Regulation No 1400/2002 had established selective distribution as the reference model in the automotive sector and marginalized the use of other distribution systems. Many manufacturers have, for various reasons, chosen to maintain quantitative selective distribution despite the new possibilities offered by the Vertical Restraints Regulation. Firstly, the economic context encourages manufacturers to focus on the stability of their networks. Second, suppliers have adapted to the constraints of quantitative selection, which offers considerable flexibility in the organization of networks, by allowing them to define catchment areas. Finally, the EU court has made this mode of distribution more secure, by making the eligibility for block exemption subject to the condition that the criteria for approval be “criteria the precise content of which may be verified” without it being “necessary for such a system to be based on criteria that are objectively justified and applied in a uniform and non-differentiated manner in respect of all applicants for authorization”.

The content of contracts has also not undergone the radical changes one might have expected. Admittedly, new distribution contracts have generally eliminated the requirement of justification in the event of termination of an open-ended contract, which made it necessary to set out the objective and transparent reasons for the termination. Similarly, most manufacturers have taken advantage of the abolition of the freedom to transfer a dealership intra network and now require them to be subject to the manufacturer’s approval. Nevertheless, new contracts still provide for two years’ prior notice of termination, whereas the general regulation does not require it.
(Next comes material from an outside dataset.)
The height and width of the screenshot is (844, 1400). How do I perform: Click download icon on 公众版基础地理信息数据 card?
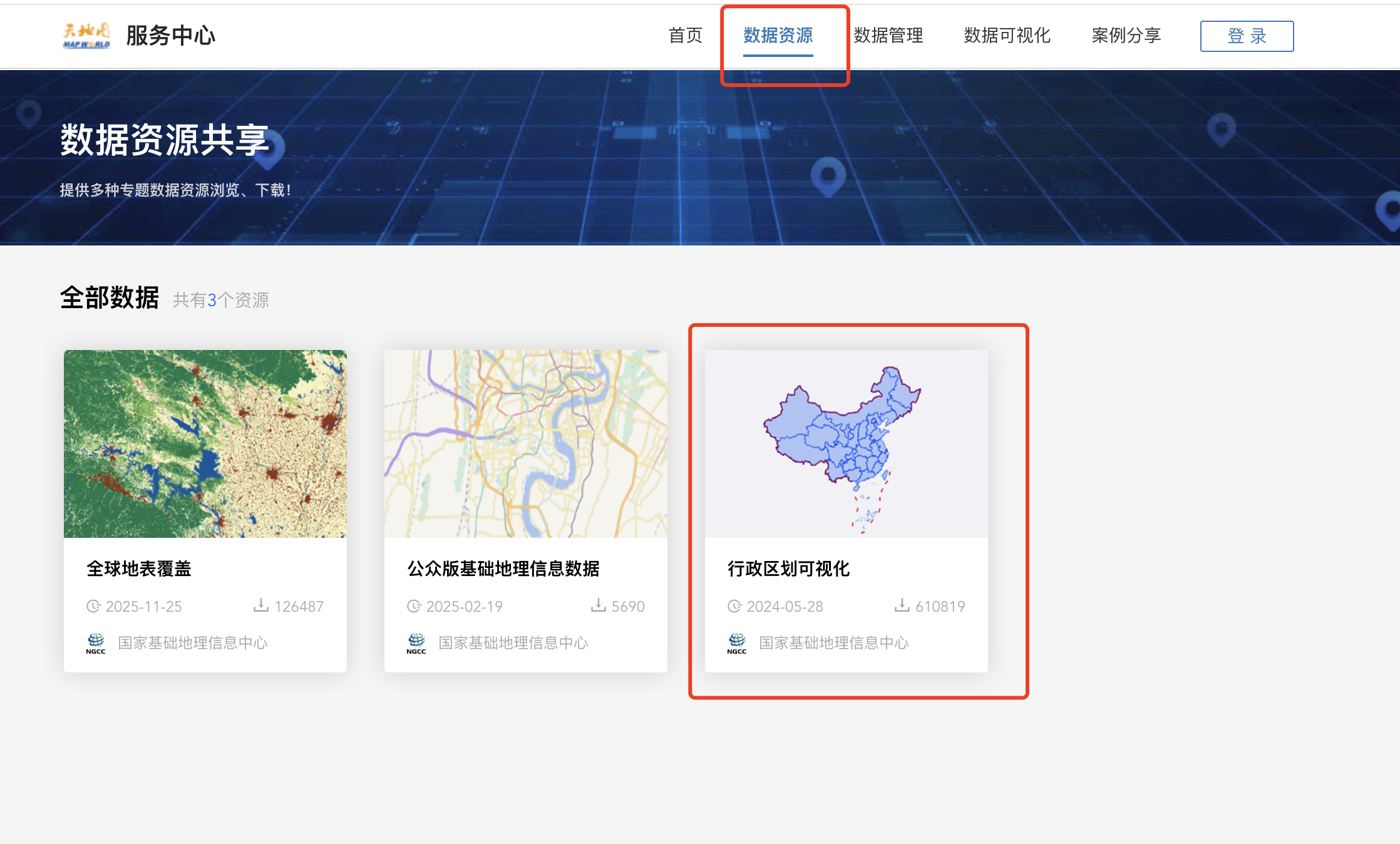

This is due to the inclusion of this term in certain best practice codes, its common use in the automotive sector and its compliance with national legislation, which imposes long notice periods for terminations. The ability to call upon an independent expert or arbitrator in the event of a dispute has generally been maintained, but in a simplified form. Moreover, only the largest manufacturers make use of the freedom to use single-branding, opened up by Regulation No 330/2010. Indeed, for smaller manufacturers, the economic equilibrium of the dealership often implies multi-branding. Finally, the spin-off option imposed by the former regulation, which most manufacturers have not retained, is sensible in certain cases, in particular to encourage better adaptation to market developments and thus make the territorial coverage more flexible.